BEKASIMEDIA.COM – Anggota komisi 4 DPRD Kota Bekasi Dariyanto mendatangi kantor Dinas Sosial Kota Bekasi, pada Jumat (16/4/2021). Kedatangan Komisi 4 ke kantor Dinsos guna mempertanyakan persoalan data penerima bantuan BST Kemensos.
Usai kegiatan, Dariyanto menyatakan, sedang ada perbaikan data di Kemensos, supaya tidak tumpang tindih antara para penerima bantuan BST dengan yang lainnya.
Setelah mengonfirmasi pihak dinas sosial, ia menyatakan update data dilakukan setiap hari, hanya, finalisasinya akan ada setelah 6 bulan untuk kemudian diunggah ke website Kemensos.
“Jadi biar ada perbaikan data aja,” katanya.
Sebelumnya menurut informasi dari warga Kota Baru, banyak PKH yang mengeluh karena dana bantuan belum juga dicairkan. Punya kartu tapi nol saldo.
Sementara itu, di Kota Baru, Bekasi Barat, jumlah penerimaan bantuan BST Kemensos dikatakan menurun signifikan hingga 40 persen. Hal ini diungkapkan lurah kota baru, Suryadi saat dihubungi wartawan pada Jumat (16/4/2021).

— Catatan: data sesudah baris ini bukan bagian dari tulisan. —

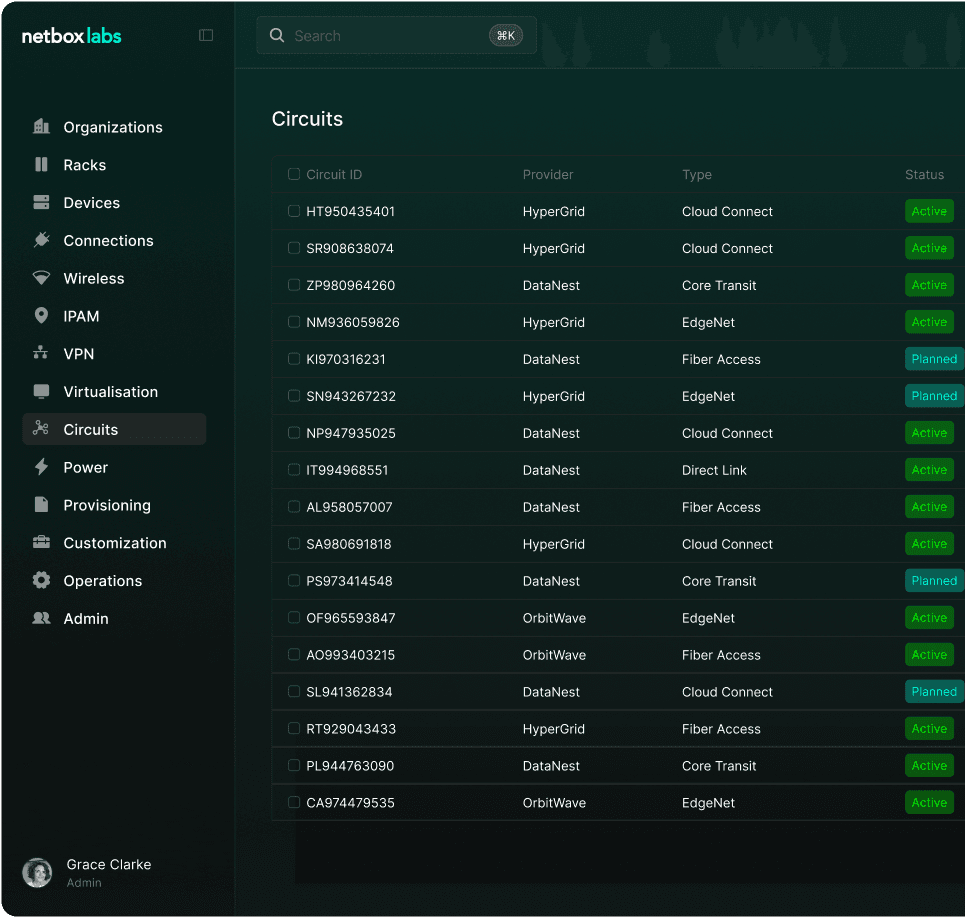965x918 pixels.
Task: Open the Customization menu item
Action: coord(115,543)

“Ya, ada pengurangan, dengan berbagai alasan pihak kementerian yang punya kebijakan, katanya ada data NIK yang belum valid lalu ada penerima bantuan lainnya. Untuk tahap tiga dan empat kami mengajukan sama dengan data tahap satu dan dua, tetapi ternyata di kementerian ada verifikasi ulang,” ungkap Suryadi.
Di tahap ini penyaluran diberikan kepada 2600 KPM, sementara di dua tahap sebelumnya, aku Suryadi dibagikan kepada 3200 KPM, jadi ada penurunan sangat drastis.
Ditambahkan Suryadi, penyaluran ini masih seperti sebelumnya yakni setiap KPM menerima sebesar Rp 300 ribu, artinya di tahap ini dikarenakan penyaluran langsung dua tahap sehingga setiap KPM mendapatkan total sebesar Rp 600 ribu.
“Bagi KPM yang di tahap ini hilang, atau tidak terdata, kami akan berkoordinasi dengan semua pihak, tapi berharap akan ada susulan bagi KPM yang tidak terdata di hari ini,” harapnya.